#### Records supplied ####

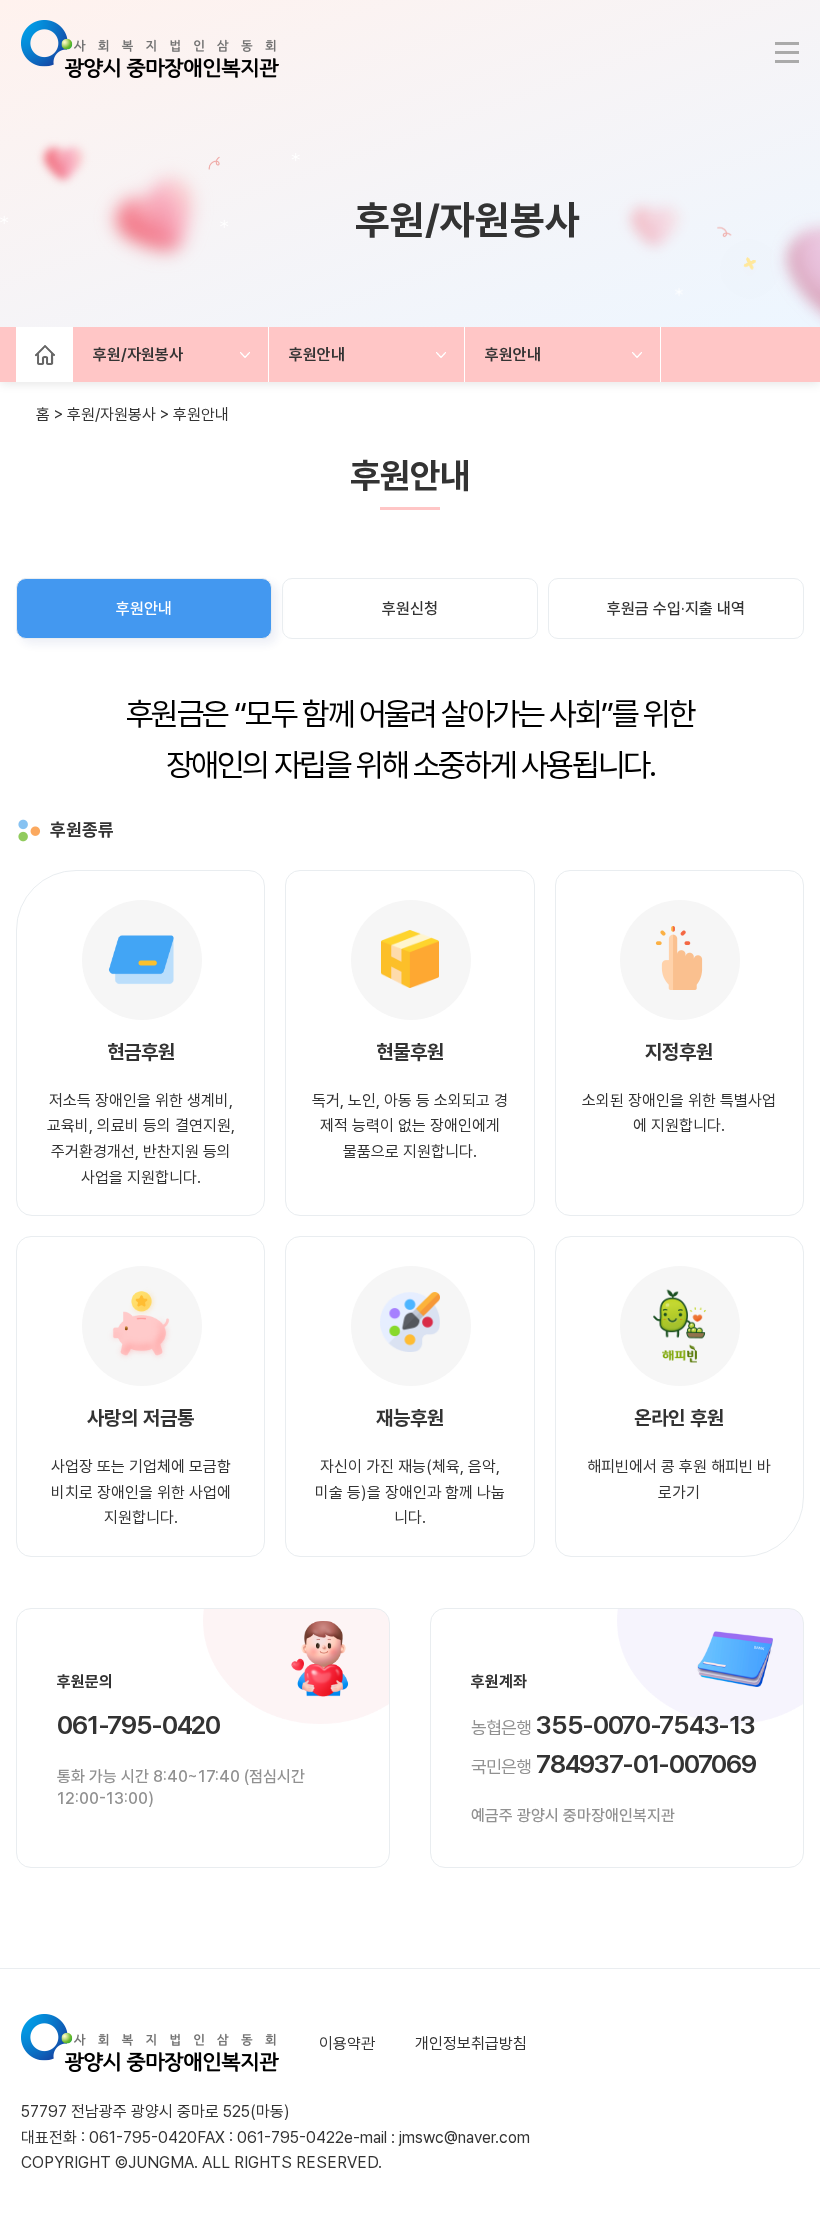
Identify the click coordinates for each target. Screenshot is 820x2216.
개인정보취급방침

####
#### Records supplied ####

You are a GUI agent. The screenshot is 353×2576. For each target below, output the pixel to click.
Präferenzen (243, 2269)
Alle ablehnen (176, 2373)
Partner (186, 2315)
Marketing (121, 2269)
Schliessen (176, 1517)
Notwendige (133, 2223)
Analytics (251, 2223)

####

▶ _Description of the task_: Would you copy, unchanged, the stretch of the records above that begins at the line containing "You are a GUI" and ends at the line containing "Analytics (251, 2223)", and only that?

▶ _Result of this task_:
You are a GUI agent. The screenshot is 353×2576. For each target below, output the pixel to click.
Präferenzen (243, 2269)
Alle ablehnen (176, 2373)
Partner (186, 2315)
Marketing (121, 2269)
Schliessen (176, 1517)
Notwendige (133, 2223)
Analytics (251, 2223)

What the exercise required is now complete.